MethodPathAuthPurpose
GET/api/factsSessionFetch all user facts with extraction counts
DELETE/api/factsSessionDelete a fact by { factId }
POST/api/facts/extractSession + TEST_MODETrigger extraction job (E2E testing only)

UI — /me Page Facts Tab

src/app/(main)/me/page.tsx — Two tabs: Memory and Facts

Facts tab features:

  • Lazy-loaded when tab first opened
  • Category badges with color coding (core=blue, technical=green, project=orange, transient=gray)
  • Extraction count badge (shown when > 1)
  • Delete button (appears on hover, with confirmation dialog)
  • Optimistic UI deletion with rollback on error

E2E Tests (e2e/facts.spec.ts)

Three tests:

  1. Fact Deletion — Seeds facts, navigates to /me, deletes via UI, verifies UI + DB
  2. Fact Extraction — Seeds conversations, triggers extraction via test API, verifies facts in DB and API
  3. Context Injection — Seeds conversations with distinctive facts (Rust, cat named Whiskers), extracts, starts new chat, asks AI about pet, verifies response uses injected facts

Common Modifications

Changing the extraction model

Edit EXTRACTION_MODEL in src/lib/ai/facts.ts:39. Options: "gemini" or "grok".

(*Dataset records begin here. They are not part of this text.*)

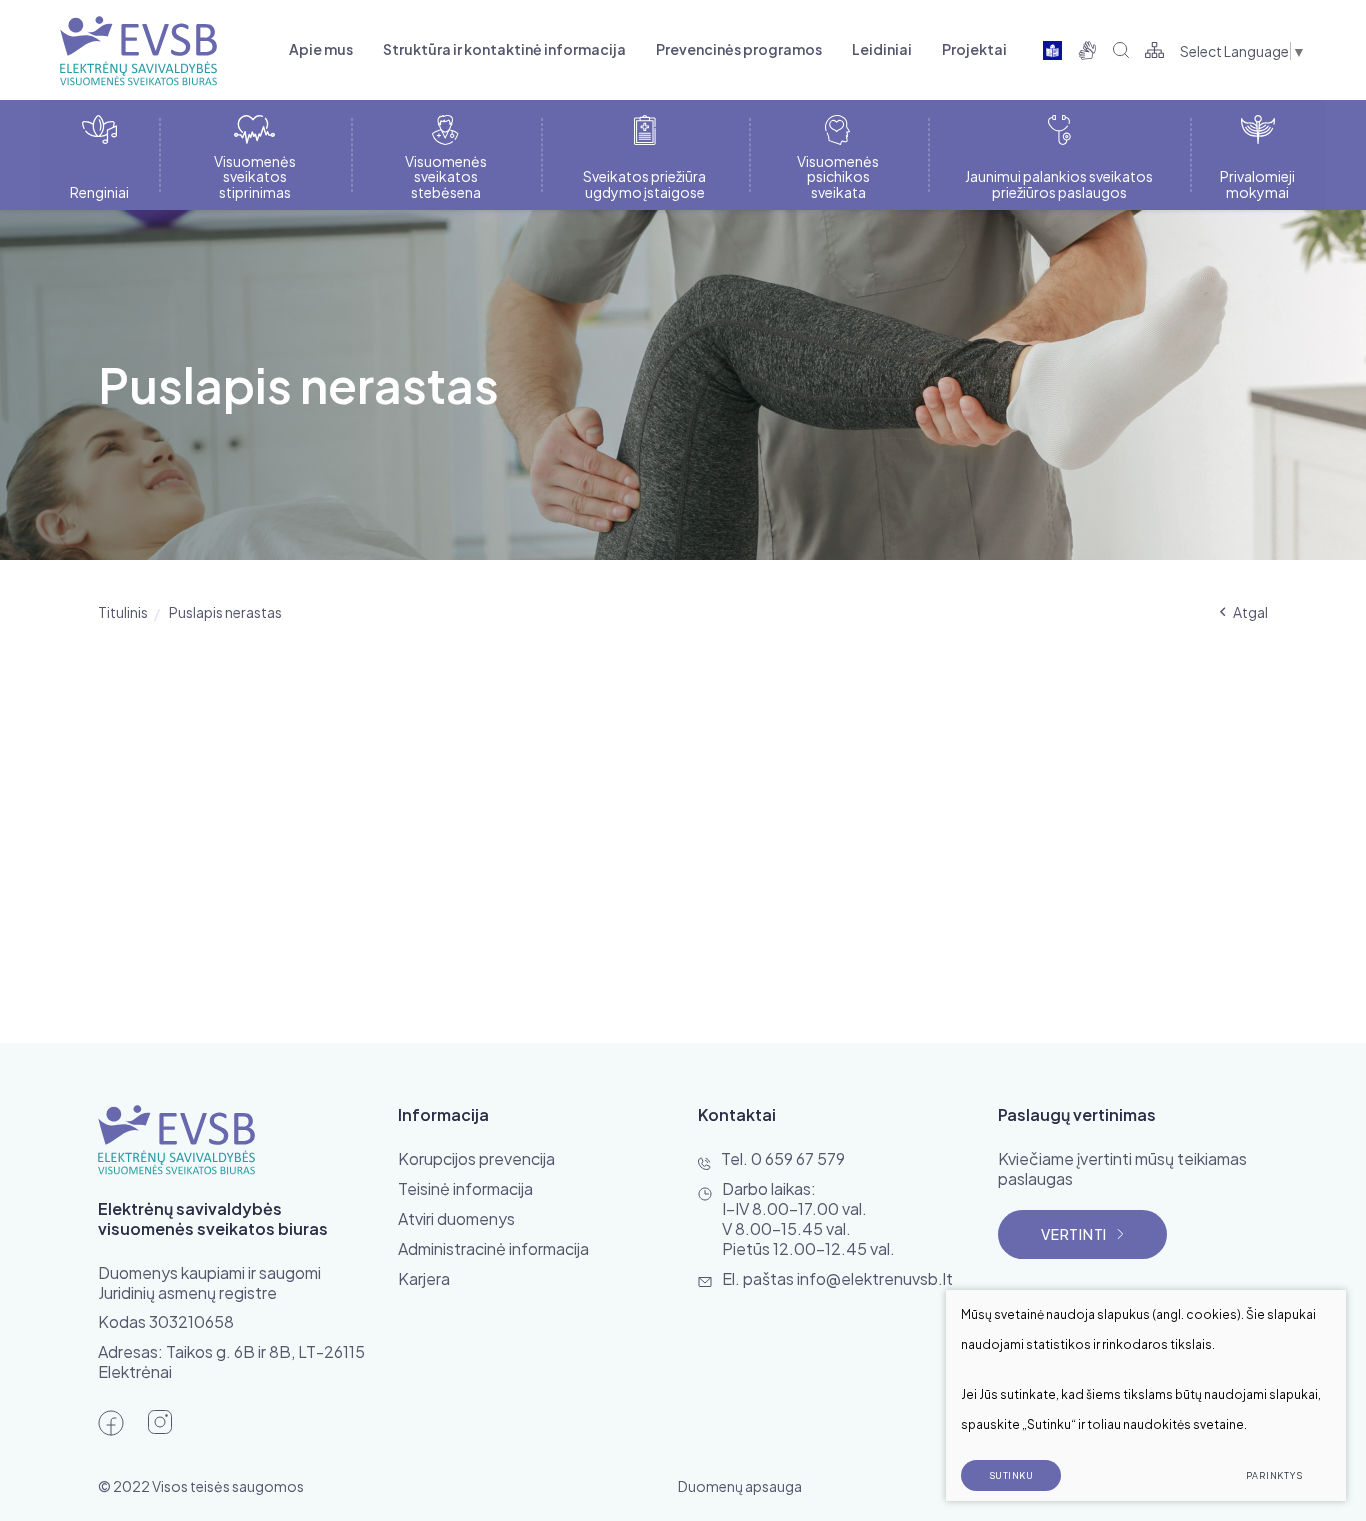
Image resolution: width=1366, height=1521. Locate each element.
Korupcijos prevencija (476, 1158)
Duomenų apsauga (740, 1486)
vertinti (1074, 1234)
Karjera (424, 1278)
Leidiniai (882, 49)
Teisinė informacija (465, 1188)
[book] (1052, 50)
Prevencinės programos (739, 49)
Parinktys (1274, 1475)
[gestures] (1087, 50)
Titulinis (123, 612)
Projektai (974, 49)
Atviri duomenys (456, 1218)
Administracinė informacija (493, 1248)
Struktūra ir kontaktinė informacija (504, 49)
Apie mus (321, 49)
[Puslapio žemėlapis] (1154, 50)
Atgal (1250, 612)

Adjusting extraction frequency

Change DEFAULT_INTERVAL_MS in src/lib/periodic/fact-extraction.ts:12 (default: 30 minutes).

Modifying fact categories

Update the CHECK constraint in db-schema.ts, the FACT_CATEGORIES array in facts.ts:16, and category badge styles in me.css.

Changing how many facts are injected

Edit the .slice(0, 100) in src/workers/chat-worker.ts:90.

Modifying the extraction prompt

Edit EXTRACT_FACTS_PROMPT in src/lib/ai/facts.ts:41-63.